▶ [What you are asked to do]
Update the records below by changing every "Viewport" to "Display area". Reproduce them in full with nothing else altered.

▶ [Provided records]

========

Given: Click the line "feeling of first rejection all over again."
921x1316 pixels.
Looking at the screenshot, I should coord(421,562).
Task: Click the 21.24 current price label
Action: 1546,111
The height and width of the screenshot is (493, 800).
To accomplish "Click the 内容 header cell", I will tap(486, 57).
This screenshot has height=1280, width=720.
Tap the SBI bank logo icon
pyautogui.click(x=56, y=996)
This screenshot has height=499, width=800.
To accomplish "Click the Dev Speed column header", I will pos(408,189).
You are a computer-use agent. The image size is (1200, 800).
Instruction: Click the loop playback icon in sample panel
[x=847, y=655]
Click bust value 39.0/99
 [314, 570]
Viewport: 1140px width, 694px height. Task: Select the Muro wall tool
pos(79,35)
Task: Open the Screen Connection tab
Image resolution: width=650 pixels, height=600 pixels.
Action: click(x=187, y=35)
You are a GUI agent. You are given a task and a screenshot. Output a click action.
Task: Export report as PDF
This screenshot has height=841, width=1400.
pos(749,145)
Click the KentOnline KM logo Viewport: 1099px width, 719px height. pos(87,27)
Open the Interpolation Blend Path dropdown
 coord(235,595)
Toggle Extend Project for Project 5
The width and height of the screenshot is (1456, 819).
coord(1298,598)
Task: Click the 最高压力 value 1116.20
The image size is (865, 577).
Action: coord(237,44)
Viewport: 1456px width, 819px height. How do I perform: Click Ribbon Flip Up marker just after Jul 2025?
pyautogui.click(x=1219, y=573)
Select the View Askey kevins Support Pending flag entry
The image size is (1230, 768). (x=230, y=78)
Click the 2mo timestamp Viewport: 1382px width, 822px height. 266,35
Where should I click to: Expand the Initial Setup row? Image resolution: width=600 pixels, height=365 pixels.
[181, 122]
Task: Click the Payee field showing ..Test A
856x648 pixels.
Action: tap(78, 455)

========

▶ [Reply to the task]
Given: Click the line "feeling of first rejection all over again."
921x1316 pixels.
Looking at the screenshot, I should coord(421,562).
Task: Click the 21.24 current price label
Action: 1546,111
The height and width of the screenshot is (493, 800).
To accomplish "Click the 内容 header cell", I will tap(486, 57).
This screenshot has height=1280, width=720.
Tap the SBI bank logo icon
pyautogui.click(x=56, y=996)
This screenshot has height=499, width=800.
To accomplish "Click the Dev Speed column header", I will pos(408,189).
You are a computer-use agent. The image size is (1200, 800).
Instruction: Click the loop playback icon in sample panel
[x=847, y=655]
Click bust value 39.0/99
 [314, 570]
Display area: 1140px width, 694px height. Task: Select the Muro wall tool
pos(79,35)
Task: Open the Screen Connection tab
Image resolution: width=650 pixels, height=600 pixels.
Action: click(x=187, y=35)
You are a GUI agent. You are given a task and a screenshot. Output a click action.
Task: Export report as PDF
This screenshot has height=841, width=1400.
pos(749,145)
Click the KentOnline KM logo Display area: 1099px width, 719px height. pos(87,27)
Open the Interpolation Blend Path dropdown
 coord(235,595)
Toggle Extend Project for Project 5
The width and height of the screenshot is (1456, 819).
coord(1298,598)
Task: Click the 最高压力 value 1116.20
The image size is (865, 577).
Action: coord(237,44)
Display area: 1456px width, 819px height. How do I perform: Click Ribbon Flip Up marker just after Jul 2025?
pyautogui.click(x=1219, y=573)
Select the View Askey kevins Support Pending flag entry
The image size is (1230, 768). (x=230, y=78)
Click the 2mo timestamp Display area: 1382px width, 822px height. 266,35
Where should I click to: Expand the Initial Setup row? Image resolution: width=600 pixels, height=365 pixels.
[181, 122]
Task: Click the Payee field showing ..Test A
856x648 pixels.
Action: tap(78, 455)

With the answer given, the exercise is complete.